------ The data ------

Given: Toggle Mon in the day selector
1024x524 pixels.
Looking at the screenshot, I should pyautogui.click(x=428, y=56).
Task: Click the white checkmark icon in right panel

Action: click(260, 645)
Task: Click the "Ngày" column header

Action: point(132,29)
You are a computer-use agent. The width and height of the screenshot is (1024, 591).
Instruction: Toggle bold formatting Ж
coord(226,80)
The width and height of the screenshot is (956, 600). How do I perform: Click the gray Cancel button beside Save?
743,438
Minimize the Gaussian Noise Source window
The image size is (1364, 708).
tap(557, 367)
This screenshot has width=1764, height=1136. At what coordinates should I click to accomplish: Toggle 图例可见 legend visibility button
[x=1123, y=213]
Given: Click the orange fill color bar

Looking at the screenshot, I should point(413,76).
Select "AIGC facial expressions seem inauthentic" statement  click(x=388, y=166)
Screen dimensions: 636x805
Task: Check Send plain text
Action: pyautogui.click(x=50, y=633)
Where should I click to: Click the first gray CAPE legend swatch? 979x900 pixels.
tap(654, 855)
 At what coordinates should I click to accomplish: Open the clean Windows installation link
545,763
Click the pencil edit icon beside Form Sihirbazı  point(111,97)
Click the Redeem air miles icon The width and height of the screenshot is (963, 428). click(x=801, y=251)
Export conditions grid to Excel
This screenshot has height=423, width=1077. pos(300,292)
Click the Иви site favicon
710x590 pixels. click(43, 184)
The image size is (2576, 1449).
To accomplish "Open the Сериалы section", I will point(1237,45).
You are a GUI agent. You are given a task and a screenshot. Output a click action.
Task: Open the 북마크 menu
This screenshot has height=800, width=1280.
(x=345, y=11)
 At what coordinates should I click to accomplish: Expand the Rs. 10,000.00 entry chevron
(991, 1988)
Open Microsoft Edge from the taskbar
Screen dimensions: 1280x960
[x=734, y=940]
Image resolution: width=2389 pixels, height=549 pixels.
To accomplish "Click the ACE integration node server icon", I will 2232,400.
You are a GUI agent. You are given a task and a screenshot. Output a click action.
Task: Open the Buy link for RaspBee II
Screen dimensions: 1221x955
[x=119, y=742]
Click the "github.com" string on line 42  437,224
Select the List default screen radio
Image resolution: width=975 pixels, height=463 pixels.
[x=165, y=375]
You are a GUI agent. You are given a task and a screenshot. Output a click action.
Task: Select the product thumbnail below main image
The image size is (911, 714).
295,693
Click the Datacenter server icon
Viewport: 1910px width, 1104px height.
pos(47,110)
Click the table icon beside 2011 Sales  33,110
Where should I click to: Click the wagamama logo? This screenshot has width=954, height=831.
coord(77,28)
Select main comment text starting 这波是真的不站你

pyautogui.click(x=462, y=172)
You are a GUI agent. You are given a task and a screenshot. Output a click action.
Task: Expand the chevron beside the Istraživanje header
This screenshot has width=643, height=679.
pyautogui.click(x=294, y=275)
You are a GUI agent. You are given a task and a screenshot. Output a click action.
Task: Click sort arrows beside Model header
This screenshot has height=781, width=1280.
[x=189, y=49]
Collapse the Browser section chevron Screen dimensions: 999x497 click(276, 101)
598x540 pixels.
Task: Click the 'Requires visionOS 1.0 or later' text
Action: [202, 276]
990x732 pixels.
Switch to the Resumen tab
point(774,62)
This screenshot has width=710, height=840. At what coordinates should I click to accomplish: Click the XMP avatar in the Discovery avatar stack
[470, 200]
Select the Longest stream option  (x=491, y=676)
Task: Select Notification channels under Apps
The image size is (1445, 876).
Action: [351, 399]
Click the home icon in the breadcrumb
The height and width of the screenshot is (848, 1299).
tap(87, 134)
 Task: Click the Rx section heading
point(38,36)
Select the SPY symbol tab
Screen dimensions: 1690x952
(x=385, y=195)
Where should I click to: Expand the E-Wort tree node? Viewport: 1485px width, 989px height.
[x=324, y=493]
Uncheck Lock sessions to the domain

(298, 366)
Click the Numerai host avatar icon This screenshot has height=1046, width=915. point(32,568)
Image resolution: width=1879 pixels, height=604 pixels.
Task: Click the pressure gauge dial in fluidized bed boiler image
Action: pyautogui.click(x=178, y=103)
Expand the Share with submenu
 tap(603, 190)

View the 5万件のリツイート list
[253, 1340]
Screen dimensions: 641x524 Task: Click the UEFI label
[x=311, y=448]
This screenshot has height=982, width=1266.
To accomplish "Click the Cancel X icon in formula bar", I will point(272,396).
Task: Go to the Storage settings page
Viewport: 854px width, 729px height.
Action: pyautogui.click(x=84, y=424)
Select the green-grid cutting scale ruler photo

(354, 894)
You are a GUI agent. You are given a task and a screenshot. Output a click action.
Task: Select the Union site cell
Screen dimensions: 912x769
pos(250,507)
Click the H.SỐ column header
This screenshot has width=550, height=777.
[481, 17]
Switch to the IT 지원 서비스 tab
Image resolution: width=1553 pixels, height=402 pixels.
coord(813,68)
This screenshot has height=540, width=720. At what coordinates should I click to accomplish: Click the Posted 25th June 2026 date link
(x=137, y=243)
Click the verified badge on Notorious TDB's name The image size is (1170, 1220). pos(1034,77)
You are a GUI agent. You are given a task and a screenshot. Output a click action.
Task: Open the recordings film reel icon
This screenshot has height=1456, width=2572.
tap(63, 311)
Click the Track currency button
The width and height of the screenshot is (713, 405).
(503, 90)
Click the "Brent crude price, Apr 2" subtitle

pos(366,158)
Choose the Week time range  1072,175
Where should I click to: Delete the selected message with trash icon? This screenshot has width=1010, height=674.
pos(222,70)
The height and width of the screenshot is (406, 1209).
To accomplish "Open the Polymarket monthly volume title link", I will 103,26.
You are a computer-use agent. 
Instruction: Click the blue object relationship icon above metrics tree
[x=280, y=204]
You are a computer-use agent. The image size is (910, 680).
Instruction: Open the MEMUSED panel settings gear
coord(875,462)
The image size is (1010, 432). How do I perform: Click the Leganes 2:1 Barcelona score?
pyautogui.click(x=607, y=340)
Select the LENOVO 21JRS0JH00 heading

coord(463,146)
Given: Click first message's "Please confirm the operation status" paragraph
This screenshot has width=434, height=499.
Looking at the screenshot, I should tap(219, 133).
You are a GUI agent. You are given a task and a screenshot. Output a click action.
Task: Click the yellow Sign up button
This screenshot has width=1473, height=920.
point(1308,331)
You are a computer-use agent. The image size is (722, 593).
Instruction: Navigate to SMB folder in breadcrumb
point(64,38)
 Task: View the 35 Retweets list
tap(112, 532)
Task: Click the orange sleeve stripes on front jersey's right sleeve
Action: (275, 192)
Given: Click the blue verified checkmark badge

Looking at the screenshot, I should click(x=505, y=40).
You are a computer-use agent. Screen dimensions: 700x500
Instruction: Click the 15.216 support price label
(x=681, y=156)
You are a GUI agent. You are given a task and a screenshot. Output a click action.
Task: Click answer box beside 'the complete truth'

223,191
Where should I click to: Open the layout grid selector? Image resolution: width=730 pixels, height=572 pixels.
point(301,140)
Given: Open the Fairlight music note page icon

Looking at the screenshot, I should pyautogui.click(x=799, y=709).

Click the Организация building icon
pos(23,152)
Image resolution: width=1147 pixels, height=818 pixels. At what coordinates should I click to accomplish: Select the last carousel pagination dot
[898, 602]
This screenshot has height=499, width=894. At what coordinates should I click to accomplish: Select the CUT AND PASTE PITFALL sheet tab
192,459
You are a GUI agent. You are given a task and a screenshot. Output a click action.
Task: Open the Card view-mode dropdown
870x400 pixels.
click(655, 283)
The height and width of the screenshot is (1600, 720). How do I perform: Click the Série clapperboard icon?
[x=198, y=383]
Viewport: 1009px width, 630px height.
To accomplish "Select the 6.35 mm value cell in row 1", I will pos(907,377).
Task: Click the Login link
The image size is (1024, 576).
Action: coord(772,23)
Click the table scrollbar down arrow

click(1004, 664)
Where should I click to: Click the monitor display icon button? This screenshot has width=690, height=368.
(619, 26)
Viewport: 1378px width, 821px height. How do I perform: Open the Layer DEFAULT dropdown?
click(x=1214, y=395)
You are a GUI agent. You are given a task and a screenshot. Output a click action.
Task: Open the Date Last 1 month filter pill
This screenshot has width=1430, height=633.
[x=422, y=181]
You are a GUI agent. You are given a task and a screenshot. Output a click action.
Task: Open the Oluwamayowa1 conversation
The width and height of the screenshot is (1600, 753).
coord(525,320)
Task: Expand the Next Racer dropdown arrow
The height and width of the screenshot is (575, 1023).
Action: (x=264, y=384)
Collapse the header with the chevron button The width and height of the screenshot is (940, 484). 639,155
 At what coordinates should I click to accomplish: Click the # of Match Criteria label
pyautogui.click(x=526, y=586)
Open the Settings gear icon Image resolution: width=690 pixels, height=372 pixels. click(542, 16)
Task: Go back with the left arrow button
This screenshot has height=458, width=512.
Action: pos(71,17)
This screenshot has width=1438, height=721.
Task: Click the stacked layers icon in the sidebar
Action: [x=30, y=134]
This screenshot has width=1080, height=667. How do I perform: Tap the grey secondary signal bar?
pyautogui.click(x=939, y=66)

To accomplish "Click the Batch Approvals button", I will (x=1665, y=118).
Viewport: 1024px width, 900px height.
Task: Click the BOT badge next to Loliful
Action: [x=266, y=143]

------

In the entries above, find the line with "At what coordinates should I click to accomplish: Click the #" and the line with "Task: Go back with the left arrow button", then set down exactly those two and every line between them, nothing else.

 At what coordinates should I click to accomplish: Click the # of Match Criteria label
pyautogui.click(x=526, y=586)
Open the Settings gear icon Image resolution: width=690 pixels, height=372 pixels. click(542, 16)
Task: Go back with the left arrow button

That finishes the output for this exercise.